The team chosed a combination of a practical approach combined with simulations to ensure scalability for large heliostat field to be build in the future: about 100 small communication devices, so called HelioNodes, were deployed in the DLR Solar Tower Demonstration Plant heliostat field, controlled by a base station located in the tower. The deployment validates the feasibility and the industrial capability of the wireless mesh control system. A good performance of the wireless communication is shown in simulations for huge fields. Additionally, the auto-calibration technology was optimized and successfully tested using self-developed, self-powered 8m² heliostats. These heliostats were tested and optimized with a focus on power management and drive efficiency. Results prove that stepper motors are a good choice in case state-of-the-art electronics are used for control.
The HelioMesh project was successfully completed in 2011 when the meshed network was installed at the German CSP power plant in Jülich. It proved the potential regarding the evaluation of the solar tower technology, with a focus on the introduction of new technologies to reduce cost and time of field construction. Especially the wireless communication proved to be very robust, making it highly competitive in comparison to wired technologies.

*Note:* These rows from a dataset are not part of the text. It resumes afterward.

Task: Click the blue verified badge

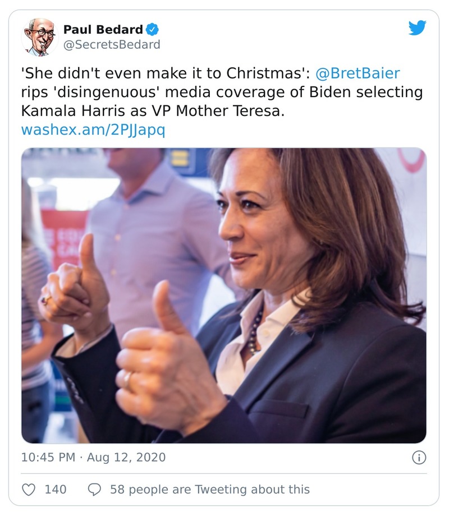Action: [x=152, y=29]
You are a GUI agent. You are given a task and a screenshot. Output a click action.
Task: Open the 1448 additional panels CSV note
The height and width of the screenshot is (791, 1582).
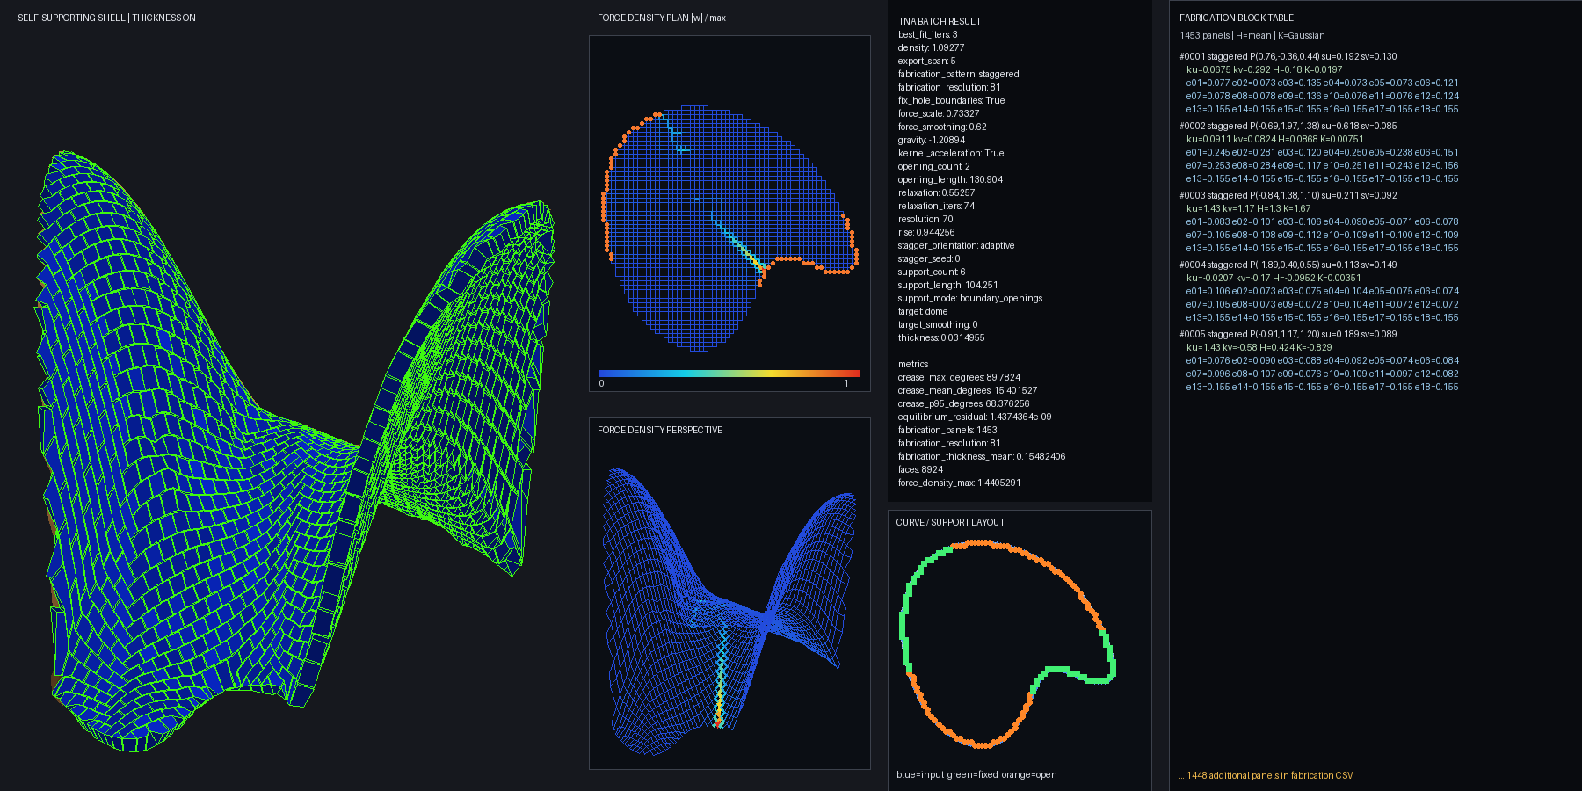(x=1266, y=775)
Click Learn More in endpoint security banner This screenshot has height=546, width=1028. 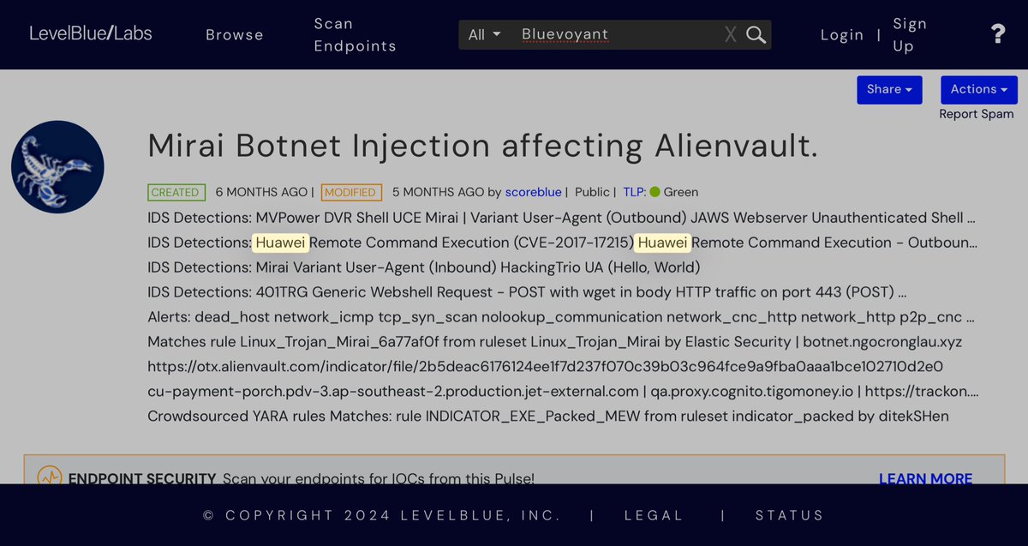tap(925, 478)
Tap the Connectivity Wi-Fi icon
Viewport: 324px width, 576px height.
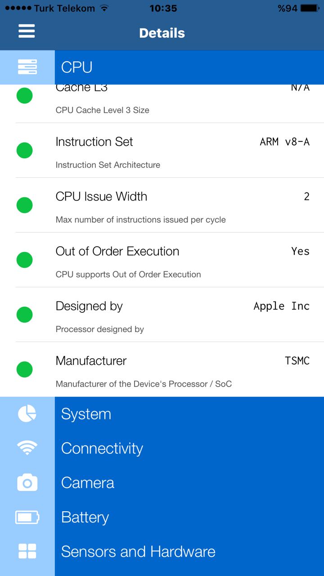[27, 448]
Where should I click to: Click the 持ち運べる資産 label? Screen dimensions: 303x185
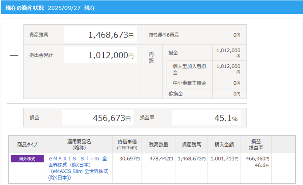click(x=164, y=35)

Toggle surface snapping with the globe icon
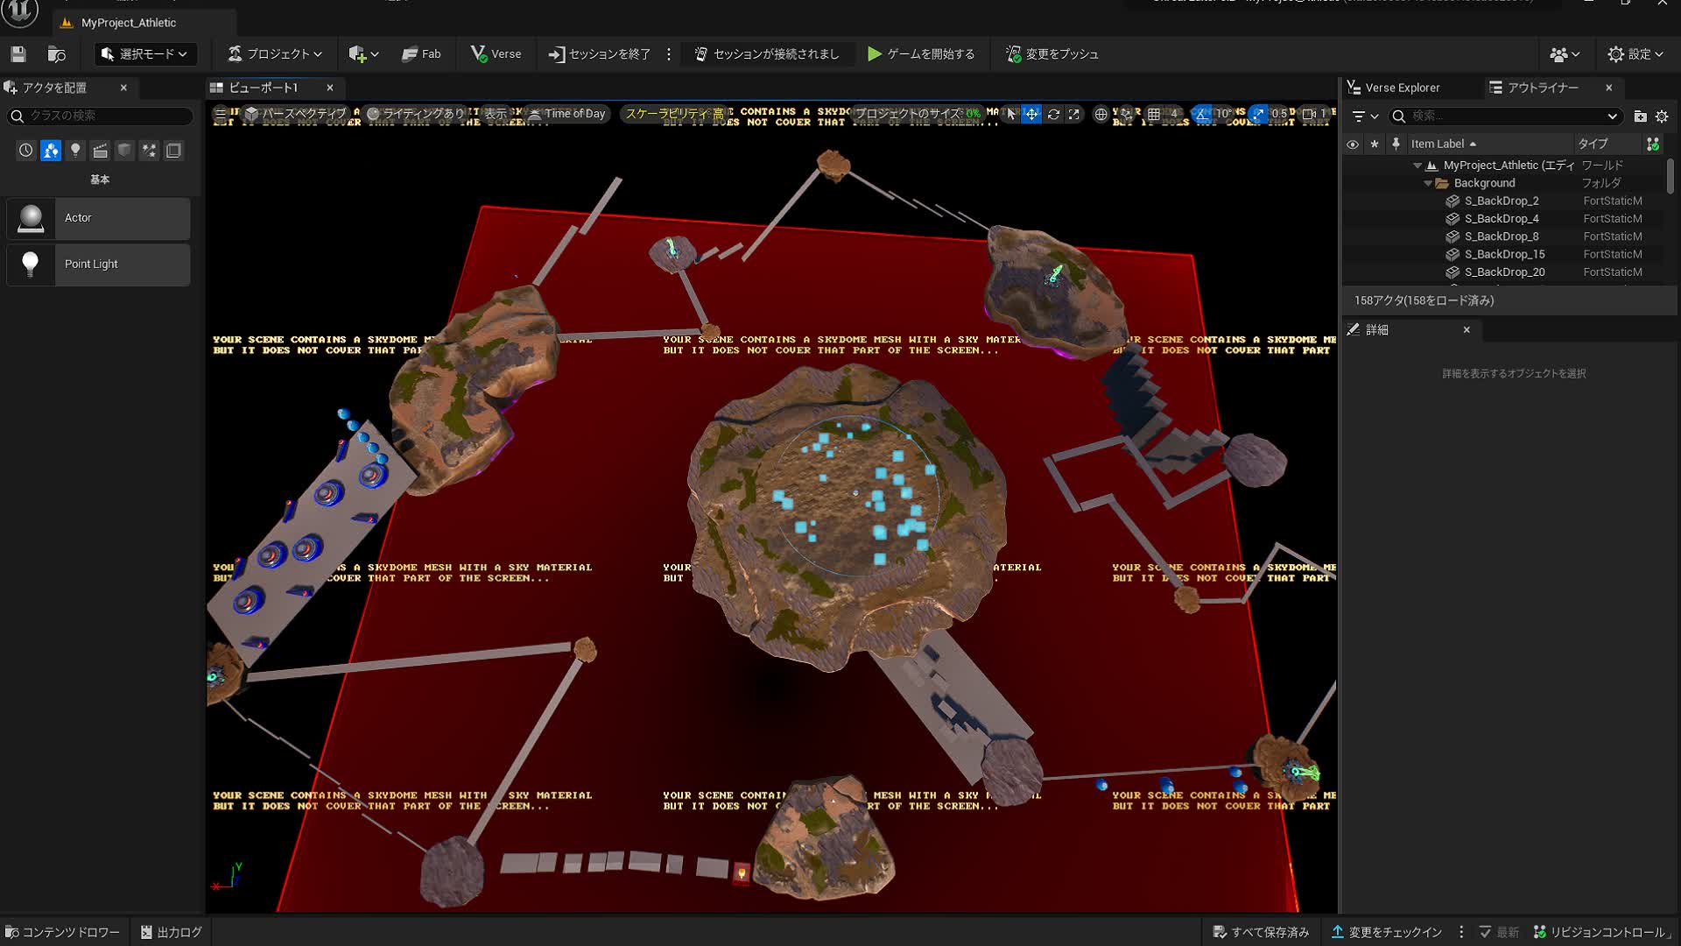1101,114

A consortium signed responsibility for the project with significant scientific input from the German Aerospace Center. This consortium was comprised of representatives from research institutions, the wider industry, and local energy providers. The power plant was part of DLR’s “Solar Thermal Testing and Demonstration Power Plant“ project. After its successful completion – since July 1, 2011 – Stadtwerke Jülich GmbH, who is the regional energy provider, started operating the sun tower power plant. The federal state of North-Rhine Westphalia funded the project.

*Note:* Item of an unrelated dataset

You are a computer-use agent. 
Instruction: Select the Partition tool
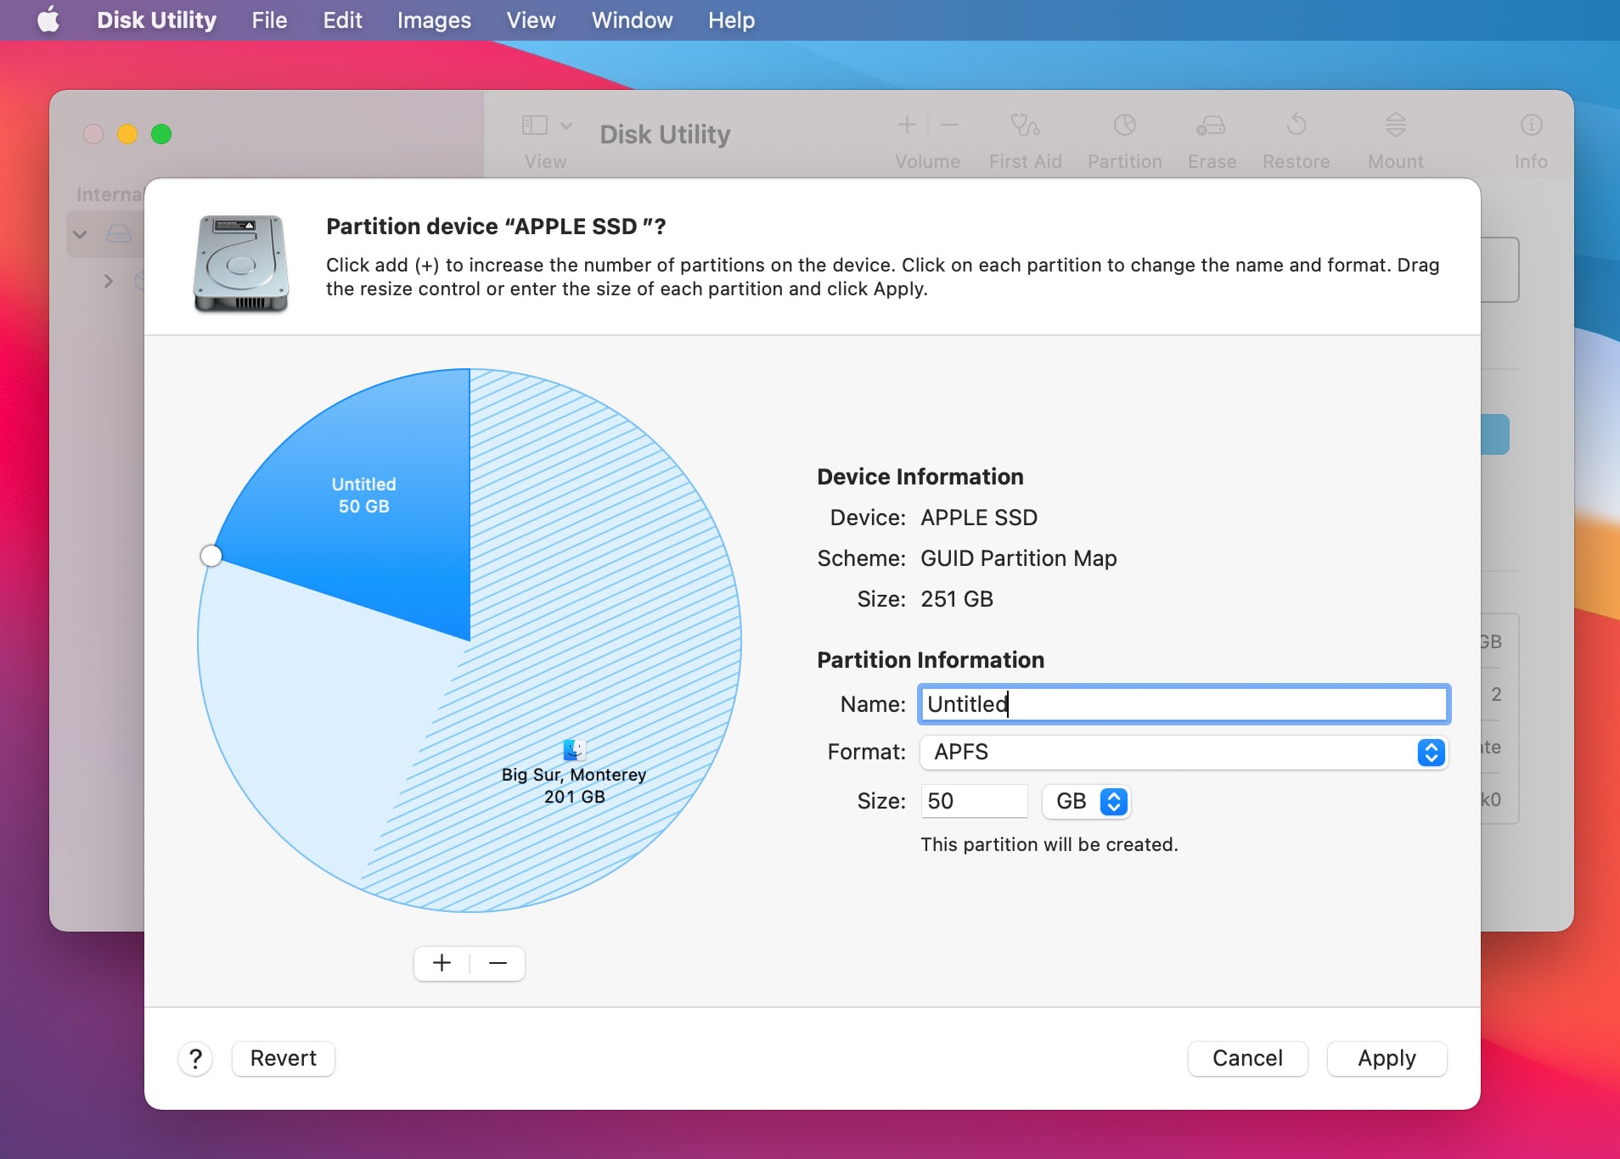click(1123, 140)
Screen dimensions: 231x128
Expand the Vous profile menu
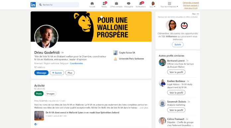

To this day, the DLR engages in research and scientific development at the Jülich site. Together with partners from industry and research institutions, the DLR is developing additional equipment and establishing test fields to upgrade the Jülich experimental solar power plant and to turn it into a full-fledged solar research center. A variety of research projects include research and test runs for new components and processes that could help make solar power plants more cost-effective and much more energy-efficient. Other research projects that are well on their way are methods to produce solar fuels, and to use solar thermal installations for industrial processes (such as sea water desalination).
When you look at the site from a bird’s view, an area of about ten hectares, controlled by 2153 mirrors, stretches out before you. The heliostats redirect the incident solar radiation to the top of a 60 meter high solar tower where the focused sunlight is collected via a 22 m² solar receiver and converted into heat. The receiver consists of a porous ceramic material that is constantly permeated by ambient air. In the process, the air reaches a temperature of up to 700 degrees Celsius. It is then used to generate steam that, in turn, powers a turbine generator to produce electricity.

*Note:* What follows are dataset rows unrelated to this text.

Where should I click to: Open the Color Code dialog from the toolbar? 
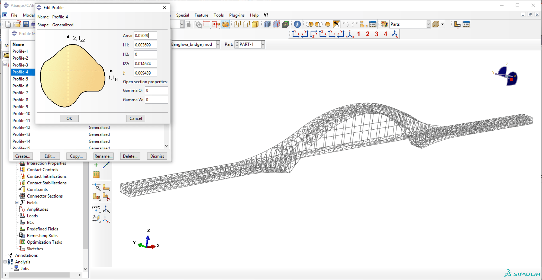click(385, 24)
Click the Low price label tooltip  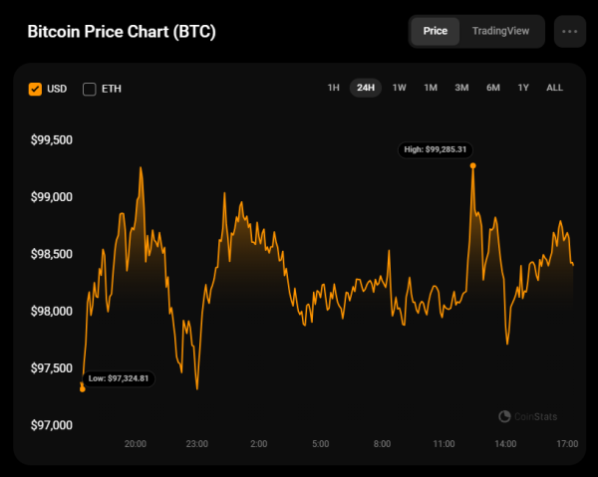[119, 378]
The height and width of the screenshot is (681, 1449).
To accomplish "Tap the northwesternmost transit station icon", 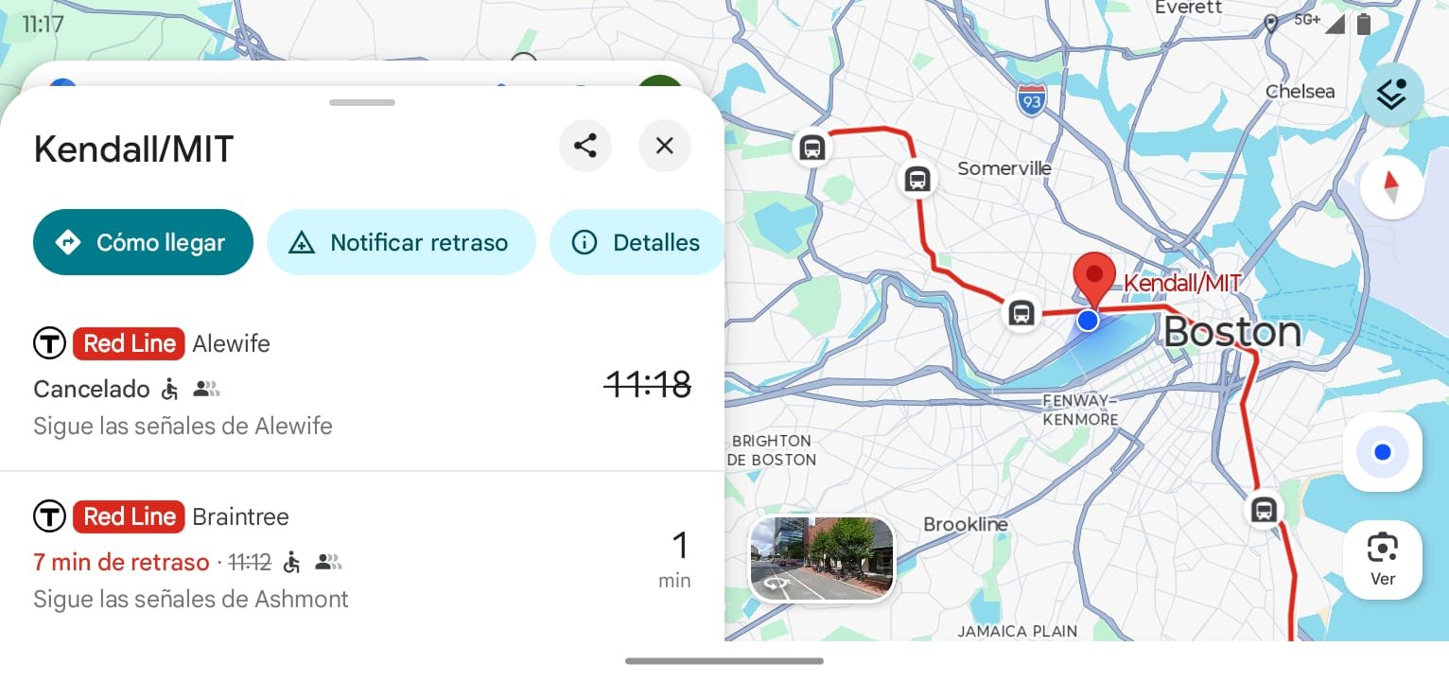I will (x=812, y=148).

The powerful sun tower has an output of 1.5 MW, which is fed into a medium-voltage public grid. A high-temperature heat storage buffer is put in place. It decouples the energy requirement of the process from any temporary fluctuations of incoming solar radiation and ensures a steadier feed into the grid.
Research is continuing with a clear aim: Establishing a complete solar research center. Primary areas of research are to study newly designed mirror systems for redirecting and concentrating sunlight, solar absorbers, and the practical application of energy storage systems. Further research looks at theoretical and computer-assisted analysis and engineering developments in the field of flow mechanics and heat transfer. For these purposes, the site has been given a number of additional office, workshop and storage facilities in the immediate vicinity of the solar tower.
The HelioMesh project was successfully completed with a live test in Jülich. It’s purpose was hardware and software verification as well as investigation into achievable quality levels of service. Technological improvement continues to spur on all parties involved. During the AutoR project, a testbed will also be set up in Jülich.